At the same time, the Treasury Department website says clearly: “[T]he inclusion of individuals or entities in this report, its appendices, or its classified annex does not, in and of itself, imply, give rise to, or create any restrictions, prohibitions, or limitations on dealings with such persons by either US or foreign persons”. So, who should we believe?

The release of the report produced equal amounts of indignation in the Kremlin and within the opposition. Funnily enough, both sides criticised the report over the same issues: lack of clarity over the criteria for inclusion and consequences for people on the list. The report itself looks as if, on the morning of January 29, Trump suddenly remembered: “Oh sh**, the deadline for the report is today. Where do we get a list of Russian billionaires from?”

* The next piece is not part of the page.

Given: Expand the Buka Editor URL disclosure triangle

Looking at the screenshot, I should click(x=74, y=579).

A number of theories explaining the bizarreness of the report have emerged since its release. The least conspiratorial one (which is worthy of a chapter in the book “Fire and Fury”) suggests that Trump and his political circle weren’t interested in putting together the report that Congress had demanded. They did not have the expertise to delve into the intricacies of the Russian autocracy, so they handed in a report that satisfied the minimum requirements but did not provide much substance.

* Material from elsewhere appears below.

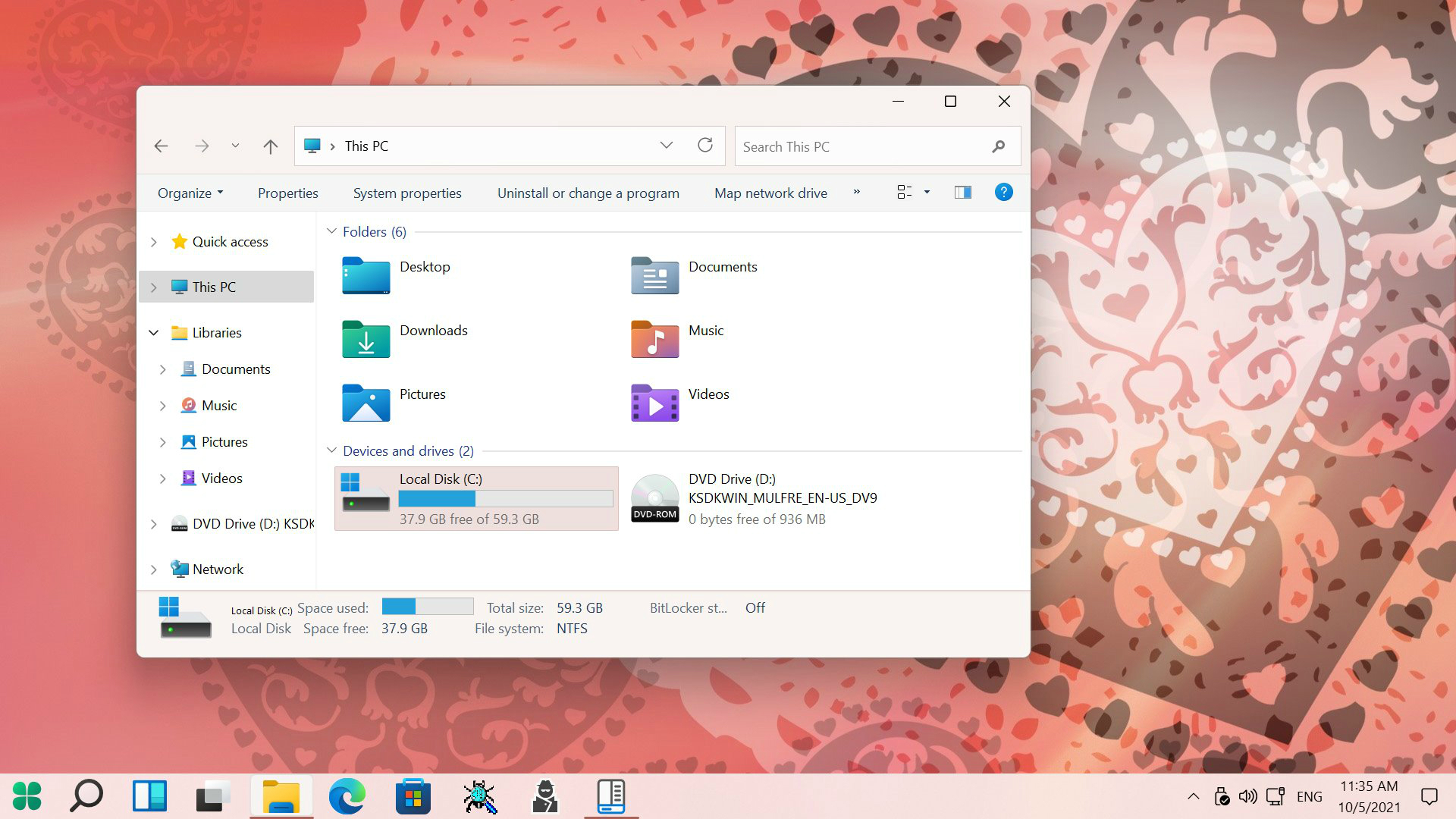The width and height of the screenshot is (1456, 819).
Task: Expand the Libraries tree item
Action: pyautogui.click(x=153, y=333)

The second theory (put forward by some pro-Putin and some opposition conspiracy theorists) concludes that the report indicates Trump’s reluctance to damage relations with Putin. If so, the goal has been achieved: Russian state media continues to avoid criticising the US president. Since no one in Putin’s closest circle is under direct threat, the only diplomatic consequence of the report was the refusal of State Duma deputies to attend the National Prayer Breakfast organised by the White House (their demonstrative refusal didn’t really register in the US).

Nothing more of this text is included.